Capel, I.D., Pinnock, M.H., Withey, N.J., Williams, D.C. and Patterson, M.A. The effect of electrostimulation on barbituate-induced sleeping times in rats. Drug Development Research, 2:73-79, 1982.

This study was conducted to determine the biochemical basis by which CES might induce drug detoxification. The time taken to regain righting reflex following barbiturate anesthesia (sleeping time) was investigated as a means to provide an in vivo estimate of hepatic function. Naloxone was administered prior to CES to determine whether the effects on barbiturate anesthesia was mediated by endorphins. Female rats were anesthetized by intraperitoneal administration of either hexobarbitol (100 mg/kg), thiopentone (56 mg/kg), or quinalbarbitone/amylobarbitone (25 mg/kg). Electrodes were attached to the rats ear via alligator clips to Michaels suture clips inserted through each pinna. Treated animals were stimulated until they regained their righting reflex with 1 volt at a 0.22 mS pulse width. A control group of rats were sham treated via the same connections without the CES device being turned on.

CES treated rats regained their righting reflex more rapidly than sham-treated controls following administration of anesthetics. The most effective frequencies in decreasing hexobarbital-induced sleeping time was 10 Hz (P<.001) or 500 Hz (P<.001).
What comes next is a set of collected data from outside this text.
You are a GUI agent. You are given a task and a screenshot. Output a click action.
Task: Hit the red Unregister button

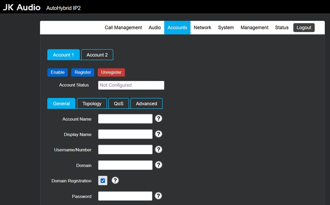tap(111, 72)
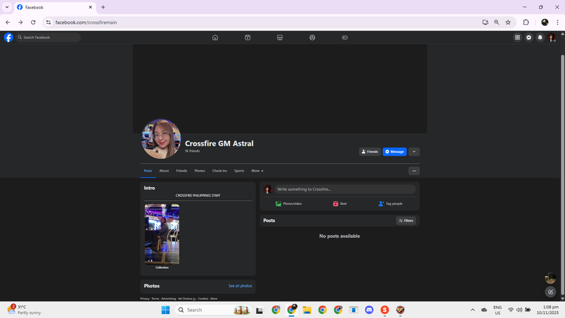Open the Gaming icon in top navigation
The height and width of the screenshot is (318, 565).
[344, 38]
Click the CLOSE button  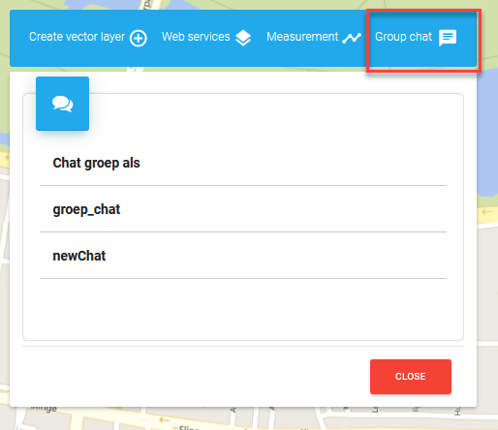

The treatment produced no significant difference in microsomal protein or cytochrome P450 levels. Paradoxically, two mixed function oxitase enzyme activities investigated, aminopyrine Ndemethylase and aniline hydroxylase, were significantly lower (P<.001) in the CES treated rats than in the sham treated littermates.

Pretreatment with naloxone increased the hexobarbital-induced sleeping times of the non-CES rats. CES at 10 Hz was far less effective in reducing sleeping time following pretreatment with naloxone, whereas the reduction of sleeping time was greatly enhanced (P<.001) at 500 Hz.

Rats receiving CES at 10 Hz had significantly lower (P<.002) and those treated at 500 Hz had significantly higher (P<.025) serum cortisol levels than the sham treated controls.